IN-LIFE DATES: From: day 1 To: day 8

Test system

Vehicle:

unchanged (no vehicle)

Controls:

yes, concurrent no treatment

Amount / concentration applied:

TEST MATERIAL
- Amount(s) applied (volume or weight with unit): 0.1 g

Duration of treatment / exposure:

After instillation, the eyelids were closed for 30 seconds.

Observation period (in vivo):

24, 48, and 72 hours, then daily up to day 8 of the experimental part

Number of animals or in vitro replicates:

3 female rabbits

Details on study design:

REMOVAL OF TEST SUBSTANCE
- Washing (if done): no

SCORING SYSTEM: Eye changes were evaluated according to DRAIZE, OECD and EEC recommendations.

Results and discussion

In vivo

Resultsopen allclose all

Irritant / corrosive response data:

No signs of irritation were observed at the cornea or iris. All animals showed redness (score 1) and chemosis (score 1) one hour after instillation of the test material. Discharge (score 1-2) occurred in two animals 1 hour after instillation and in one animal 1 hour after instillation of the test material and on day 2 of the experimental part. No abnormalities were detected in the untreated eyes.

Other effects:

Mortality
All animals survived the observation period.

Body weight
Body weight development of the treated rabbits was inconspicuous.

Clinical findings
No signs of clinical toxicity were detected.
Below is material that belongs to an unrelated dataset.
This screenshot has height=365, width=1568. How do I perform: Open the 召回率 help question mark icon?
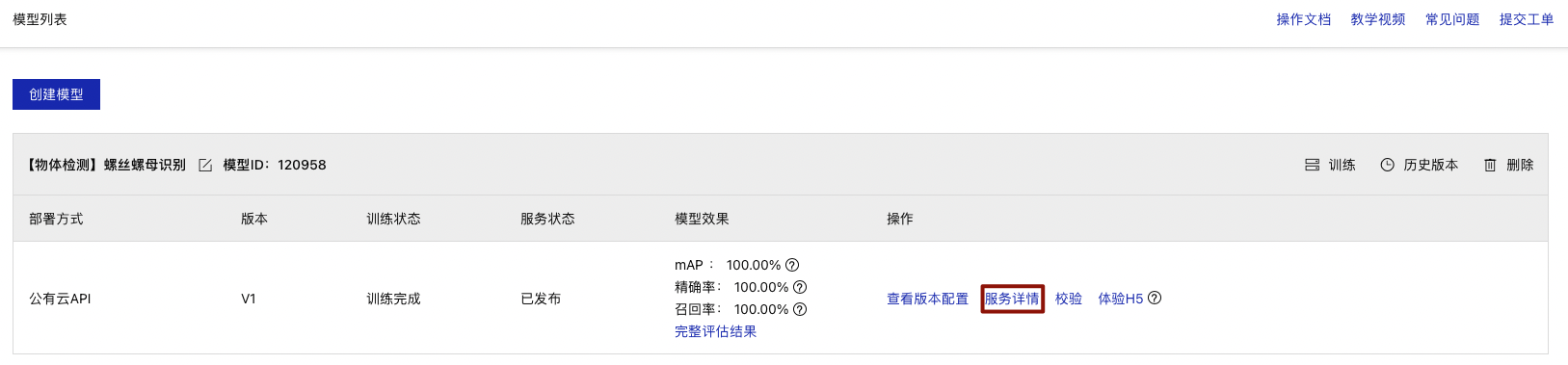pyautogui.click(x=800, y=309)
Applicant's summary and conclusion

Interpretation of results:

other: EU GHS criteria not met

Conclusions:

No signs of irritation were observed at the cornea or iris. All animals showed redness (score 1) and chemosis (score 1) one hour after instillation of the test material. Discharge (score 1-2) occurred in two animals 1 hour after instillation and in one animal 1 hour after instillation of the test material and on day 2 of the experimental part. No abnormalities were detected in the untreated eyes.

Executive summary:

The test material was studied for its eye irritating properties in rabbits. The study was performed according to OECD Guideline 405 following GLP. The test was performed initially with one animal and followed by the confirmatory test with two further animals. The test material was applied into the conjunctival sac of rabbits. The first examination of the eyes followed 1 hour after instillation. The other examinations of the eyes were performed daily for further 7 days. No signs of irritation were observed at the cornea or iris. All animals showed redness (score I) and chemosis (score I) one hour after instillation of the test material. Discharge (score 1- 2) occurred in two animals 1 hour after instillation and in one animal 1 hour after instillation of the test material and on day 2 ofthe experimental part. No eye irritating potential could be detected.